= Your instructions =
The article below on Denver International Airport says the creators of Escaping Denver had never been to Colorado. According to the article, how did they come to choose the airport as their setting?

= Provided text =
Begin

People started to suspect something was strange about Denver International Airport before construction began. Stapleton Airport in west Denver seemed to work—why did the city need a new one? So the government can build a secret base underneath it, some whispered.

The conjecture grew after delays postponed DIA’s completion for almost two years, and it became a full-throated conspiracy theory once the facility opened in 1995: Murals seemed to depict soldiers striking down children, and there was talk of a bunker complex below the terminal. The gigantic blue stallion with glowing red eyes that appeared near the entrance in 2008 didn’t exactly silence the rumors.

DIA remains a fertile landmark for myth-making three decades after its first flight. In fact, Canadians Brady Roberts and Mike Howorun had never been to Colorado before launching Escaping Denver, their science-fiction podcast, in 2021. The friends and producing partners simply watched videos about the airport on YouTube and thought the location seemed ripe for a story.

Book jacket for Escaping Denver
Teague Bohlen invents new DIA conspiracies in his latest novel, Escaping Denver. Photo courtesy of Blackstone Publishing

Escaping Denver follows two main characters, Noah and Sara, who wake up as prisoners under DIA. Rather than encountering Blucifer, the Illuminati, and other characters from the airport’s rich history of conspiracy, Noah and Sara navigate shadow governments, aliens, and a deadly robot called the Puncher, among other spooky inventions. Although the show’s sound effects are spare, Roberts and Howorun employ veteran actors, including Greta Carew-Johns, who plays Sara and has appeared on TV shows such as Supergirl. They also pack the sunken labyrinth with strange, Lost-style surprises, including an appearance by Bigfoot. The 52-episode series has racked up more than 2.75 million downloads.

End

= Dataset content =
Begin

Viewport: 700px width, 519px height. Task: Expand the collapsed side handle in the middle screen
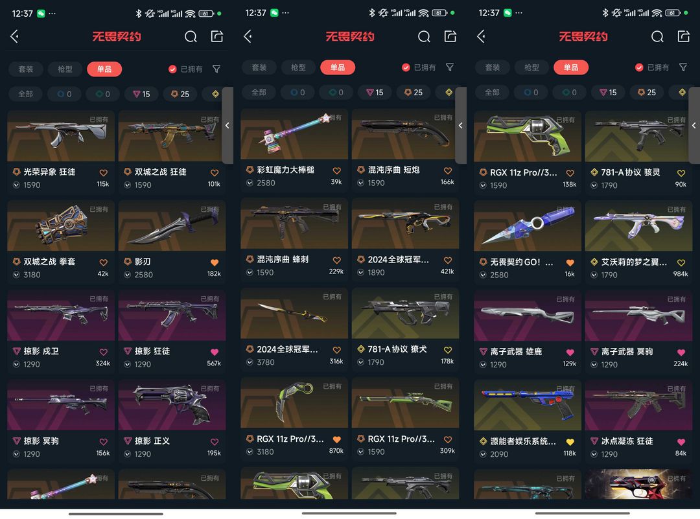(x=461, y=126)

End

= Answer to this exercise =
Brady Roberts and Mike Howorun watched videos about the airport on YouTube and thought the location seemed ripe for a story.